== TRECHO DE ORIGEM ==

Além disso, o Piauí tem uma colônia numerosa e atuante em Brasília. Na quadra onde cresci, a SQN 312, conheci vários piauienses, e o mesmo aconteceu ao longo da minha vida na Capital Federal. Destaco Paulo José Cunha, Carmen Souto, Zé Mauro, Mauro Sampaio, Irlanda Rosal, dona Eugênia e seu Zequinha, estes últimos que me ensinaram o que é capitão no linguajar do Piauí. Aliás, é de Paulo José a engraçadíssima Grande Enciclopédia Internacional de Piauiês, que me ajudou a escrever este texto.
No início dos anos 1980, a música que vinha do Nordeste estava no auge das paradas de sucesso: Fagner, Alceu Valença, Ednardo, Geraldo Azevedo, Amelinha, Zé e Elba Ramalho, Belchior e tantos outros. Naquela época eu descobri que alguns dos sucessos gravados não apenas por alguns destes grandes intérpretes, mas também por nomes como Milton Nascimento e Ney Matogrosso, eram composições de três irmãos piauienses que moravam em Brasília e que viveram parte de suas vidas na SQN 312! Pronto, era o que faltava para que eu guardasse o Piauí no lado esquerdo do peito.
Os discos e as músicas dos irmãos Clodo, Climério e Clésio passaram a fazer parte da trilha musical da minha geração. A beleza das melodias e a qualidade das letras desses músicos piauienses criaram no meu imaginário um espaço mágico para aquele estado do Nordeste. Enquanto a cultura de massa forjada no eixo Rio-São Paulo menosprezava ou tratava como piada tudo o que viesse do Piauí, na minha memória afetiva o estado foi ganhando uma dimensão gigantesca.

===
== MATERIAL EXTRAÍDO ==

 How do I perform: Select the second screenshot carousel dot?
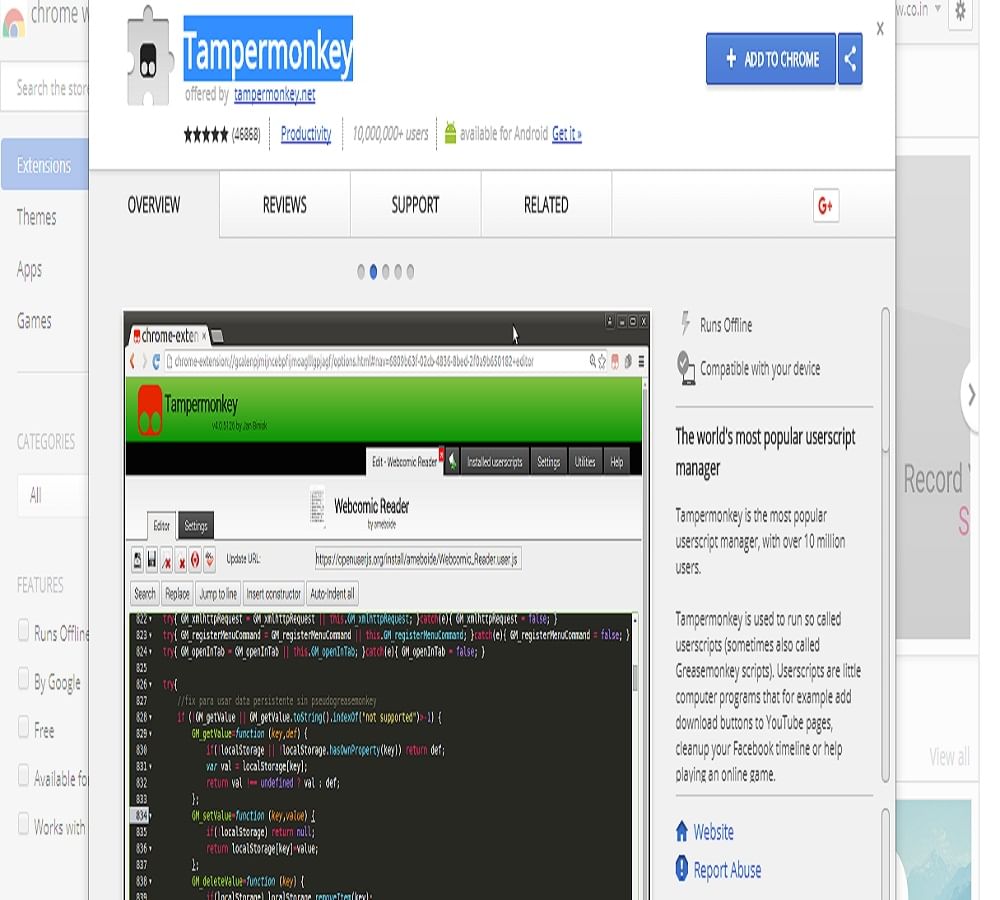(373, 272)
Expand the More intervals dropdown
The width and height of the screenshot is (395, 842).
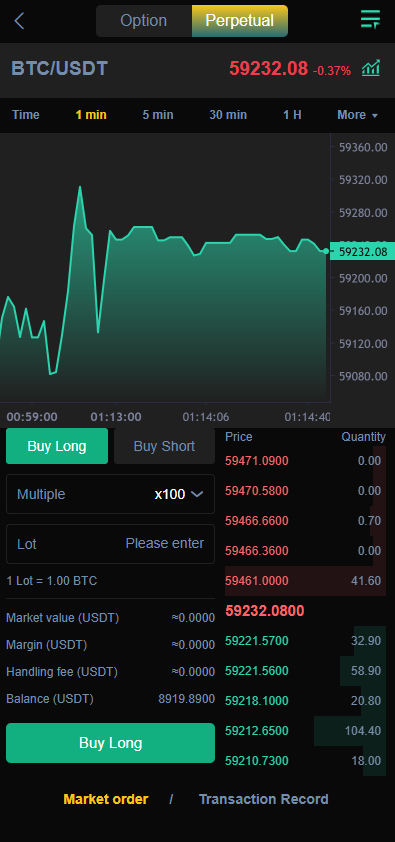357,115
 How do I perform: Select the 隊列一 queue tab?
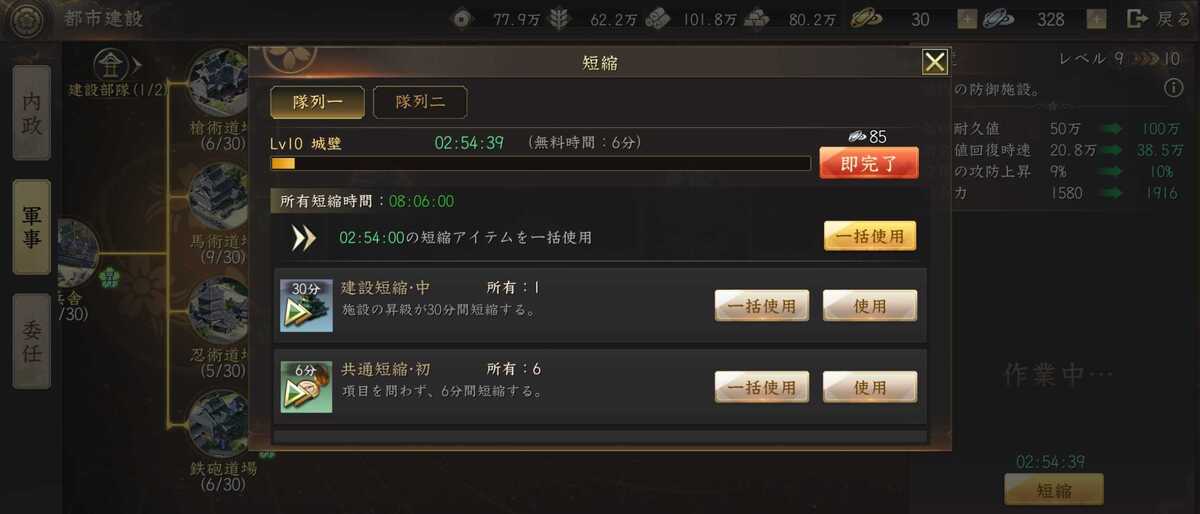317,102
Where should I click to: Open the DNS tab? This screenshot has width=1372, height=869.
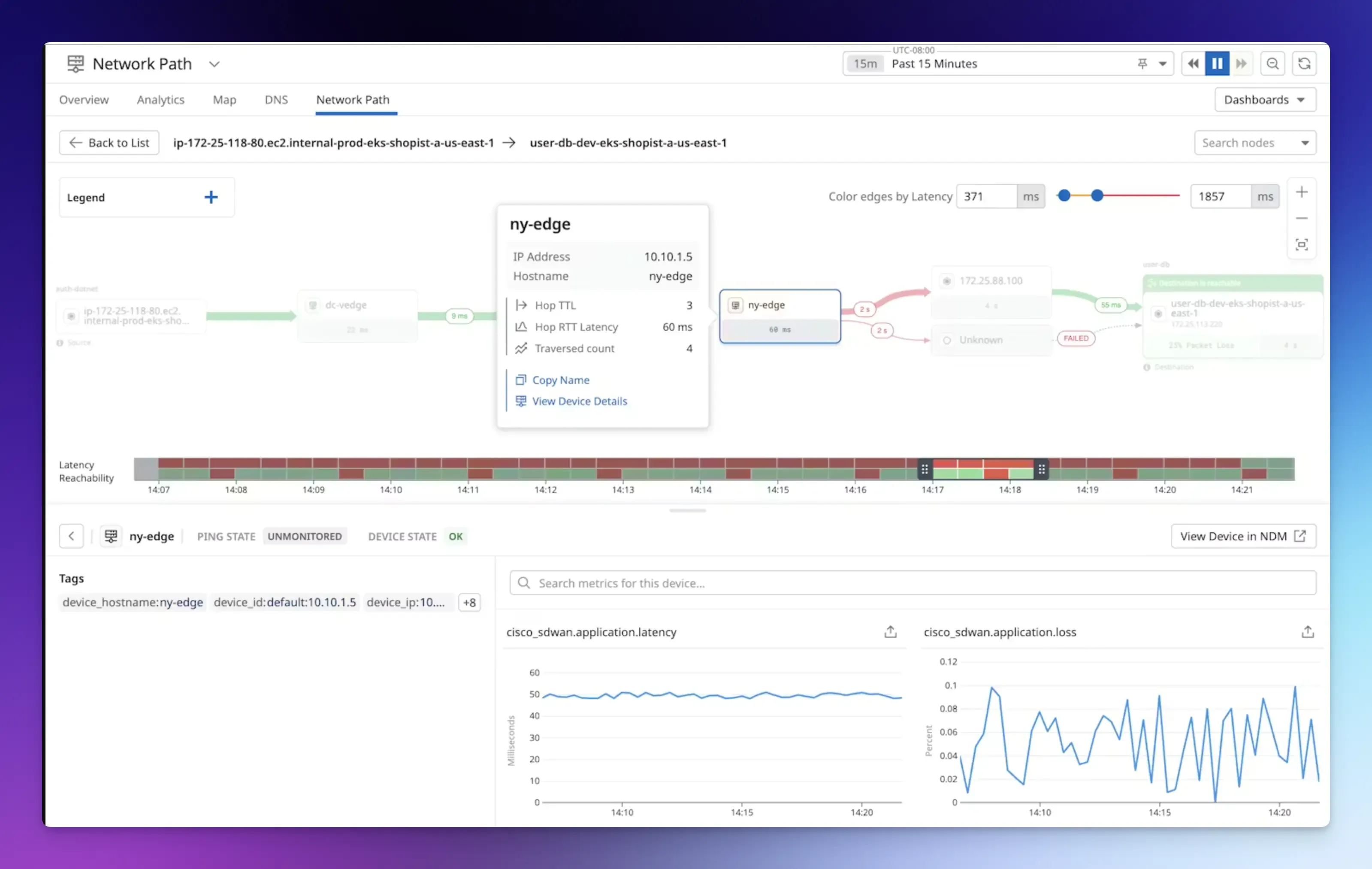pyautogui.click(x=276, y=99)
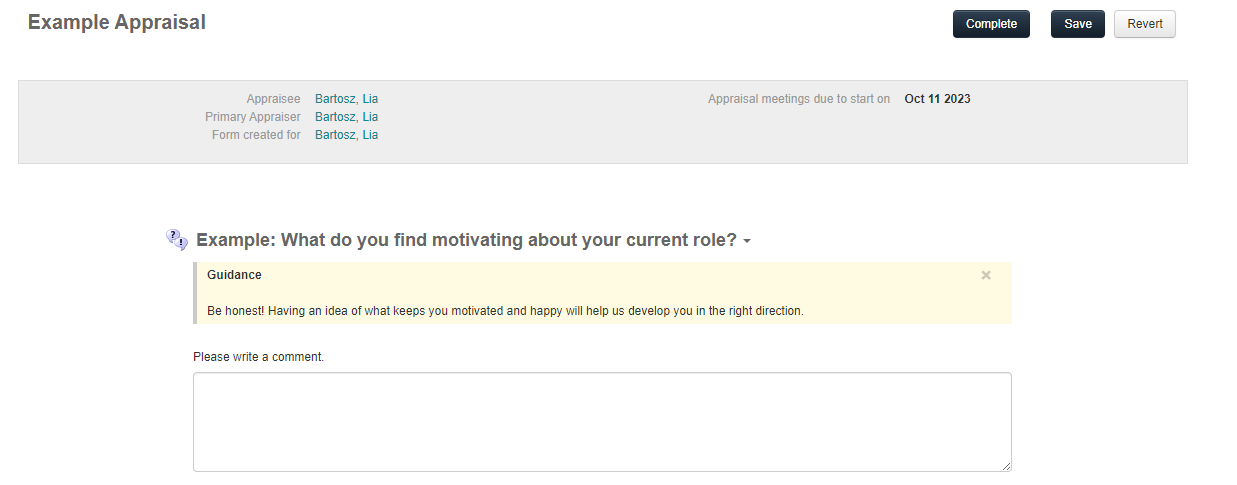Click the question speech-bubble icon beside the heading
The image size is (1237, 485).
(177, 240)
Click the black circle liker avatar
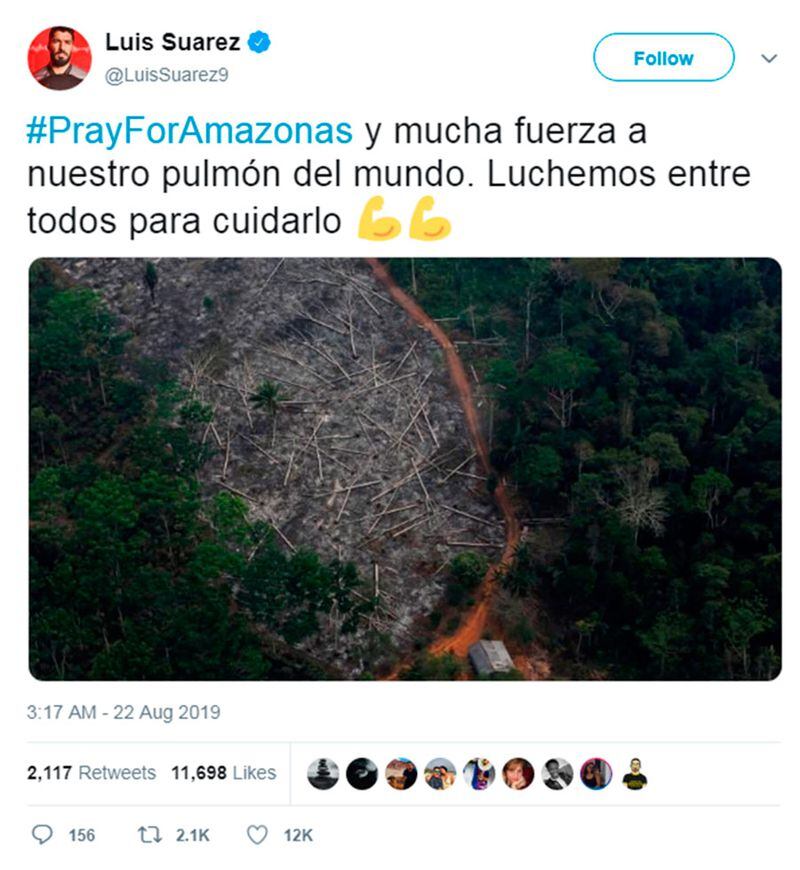Viewport: 800px width, 870px height. pyautogui.click(x=362, y=773)
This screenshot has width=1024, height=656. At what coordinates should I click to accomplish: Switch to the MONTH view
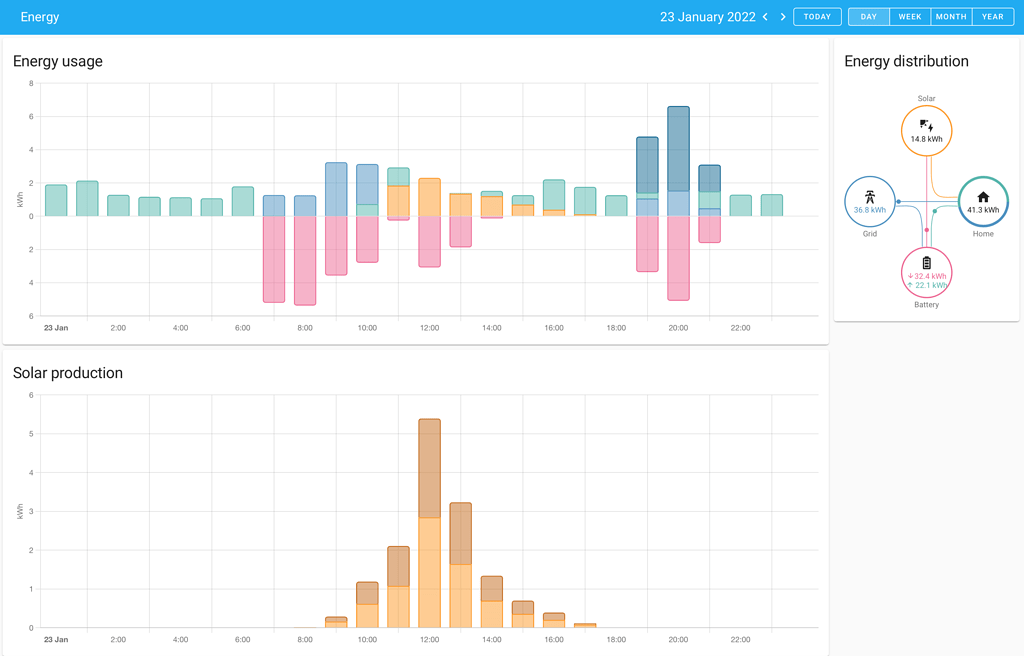pos(951,16)
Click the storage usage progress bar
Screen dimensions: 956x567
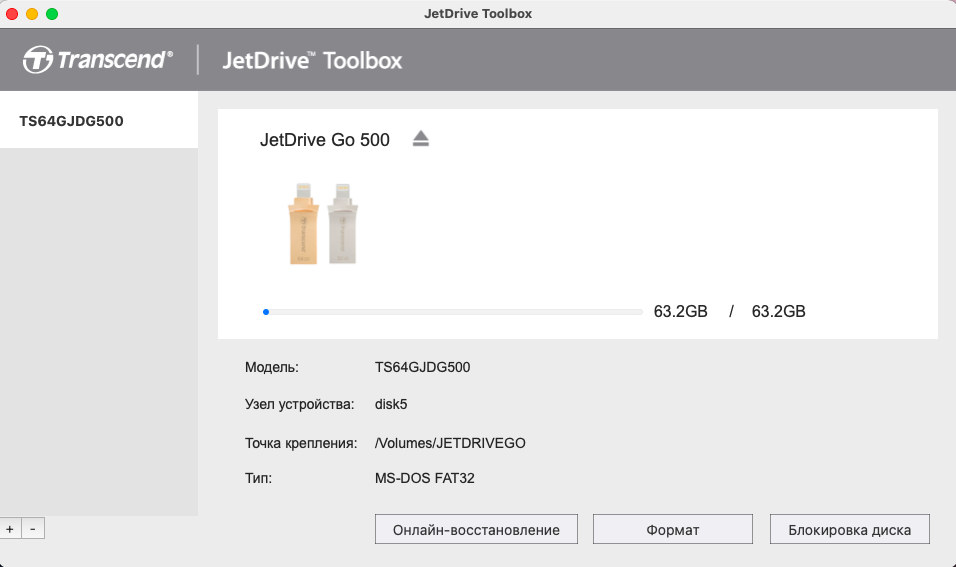coord(452,312)
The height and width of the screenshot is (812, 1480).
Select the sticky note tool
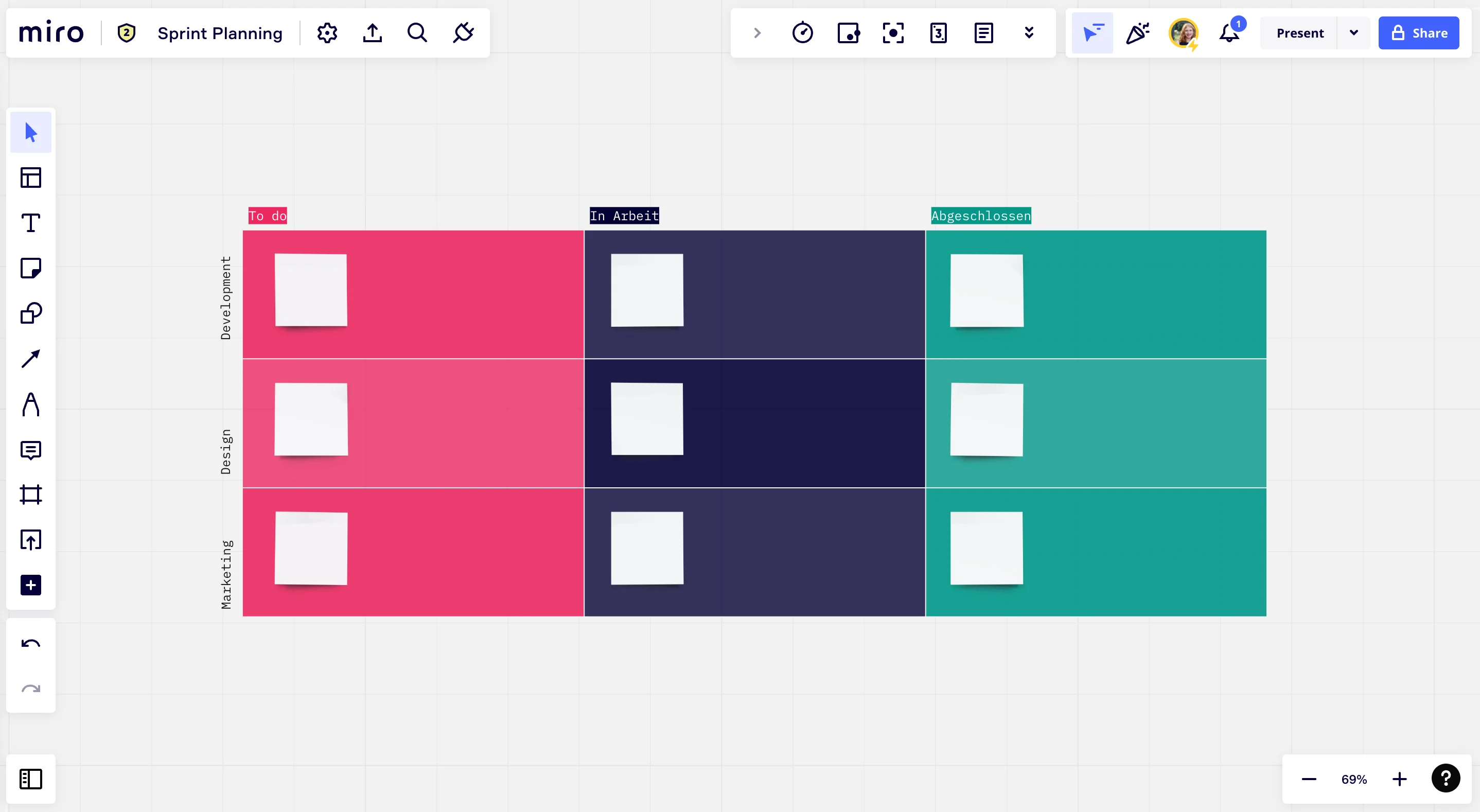tap(30, 269)
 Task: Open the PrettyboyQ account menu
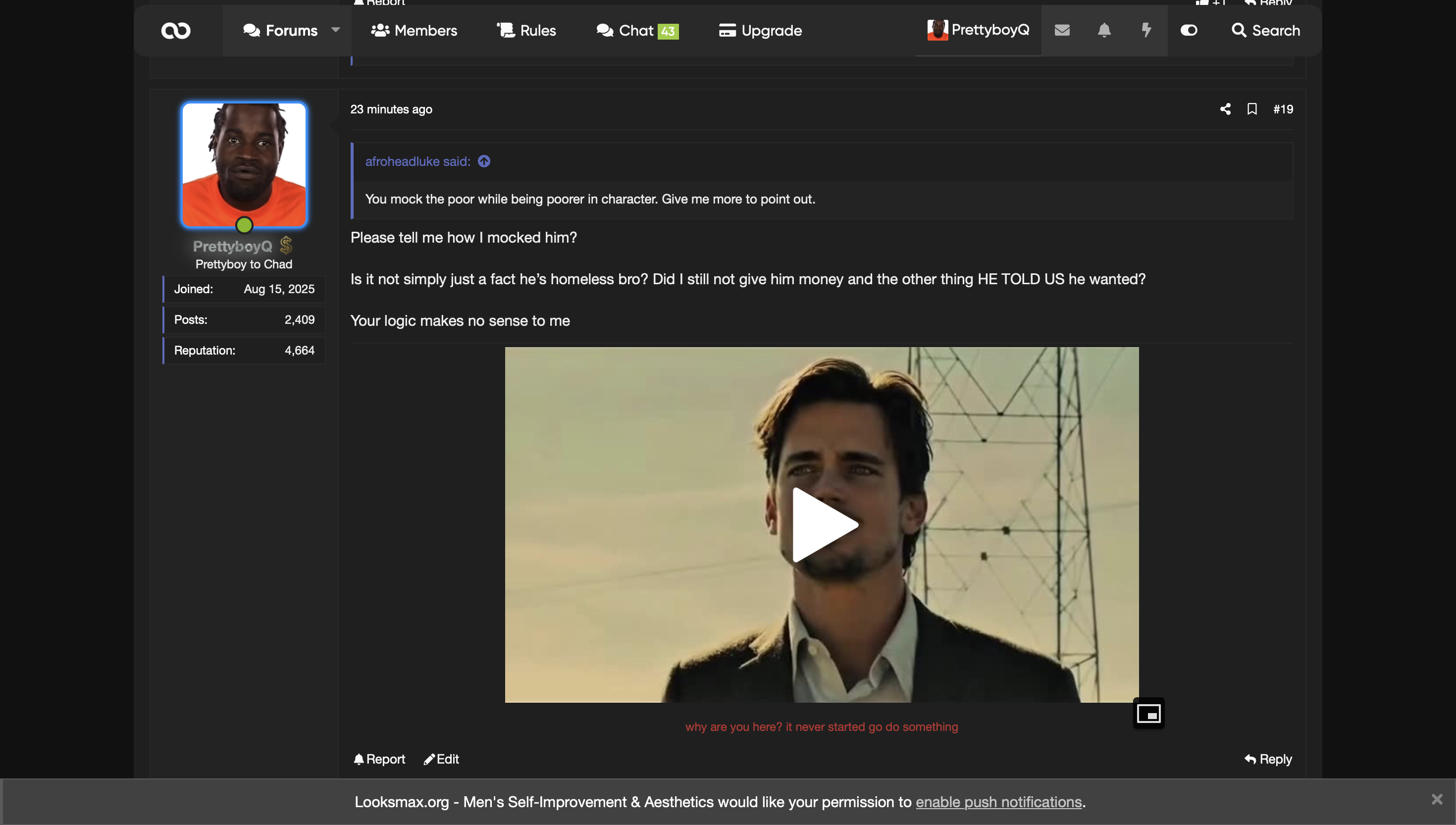click(979, 31)
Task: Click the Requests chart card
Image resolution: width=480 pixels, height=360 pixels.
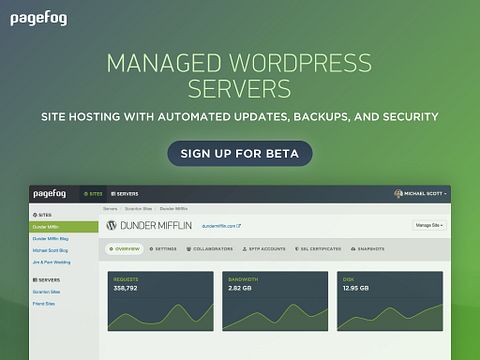Action: pyautogui.click(x=161, y=301)

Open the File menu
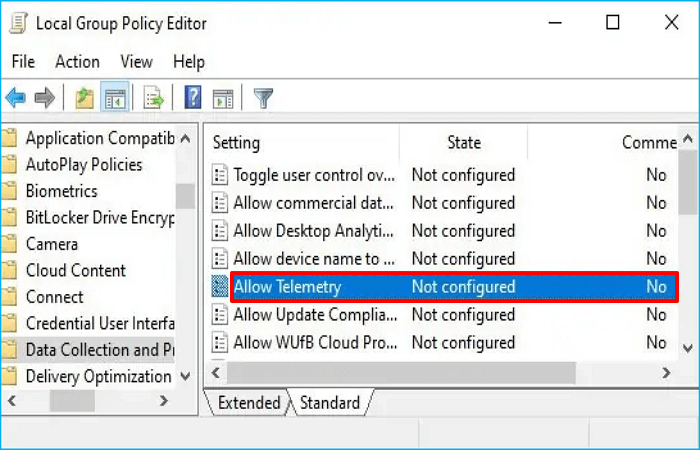[x=23, y=62]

===

● O EXERCÍCIO:
Prossiga o texto sobre o Piauí a partir da última frase apresentada. A listagem não tem papel algum aqui.

● RESPOSTA À TAREFA:
Antes da Internet o ato de pesquisar era algo penoso. Então eu sempre gostei de ter ao meu alcance dicionários, atlas geográficos e históricos e pelo menos uma enciclopédia. E foi nesse material que descobri pela primeira vez coisas incríveis sobre o Piauí, a começar pela vegetação, algo que sempre me atraiu sobre qualquer lugar do planeta.
No Atlas Geográfico do IBGE, que eu folheava praticamente todos os dias, uma das minhas diversões era decorar nomes de cidades, tipos de vegetações e de acidentes geográficos dos estados. E o Piauí sempre me chamou a atenção por sua floresta de carnaúbas. Que árvore seria aquela, que dava nome a toda uma floresta? Recorria então à Barsa para saber mais sobre aquela planta tão importante para a economia e a história de vários estados do Nordeste. Não é à toa que a carnaúba apareça nas bandeiras do Piauí, do Ceará e do Rio Grande do Norte. Nenhuma outra árvore foi tão homenageada quanto ela em nossos lábaros.
Inevitável, portanto, que ela, a carnaúba, chamasse atenção em minha primeira viagem ao Piauí. Claro que o estado tem praias lindas em seu pequeno litoral de 66 quilômetros. E que o Delta do Parnaíba seja uma imensidão de beleza preservada. Ou ainda que Teresina surpreenda pela beleza singela da cidade que se debruça sobre os rios Poti e Parnaíba. Mas os carnaubais do Piauí formam, de longe, a paisagem que me causou mais emoção. Tanto que tirei dezenas de fotos das carnaúbas, como um botânico maluco que tivesse descoberto uma planta nova.
Agora, pensando bem, a carnaúba e os discos de Clodo, Climério e Clésio sempre tiveram algo mais em comum, além do Piauí. Quando ainda não se usava o vinil para fabricar os bolachões, era a cera da carnaúba, extraída pelos sertanejos do Nordeste brasileiro, a principal matéria-prima da nossa indústria fonográfica. Talvez tenha nascido lá nos carnaubais a lírica que depois impregnou a poesia de Clodo, Climério e Clésio. E viva o Piauí!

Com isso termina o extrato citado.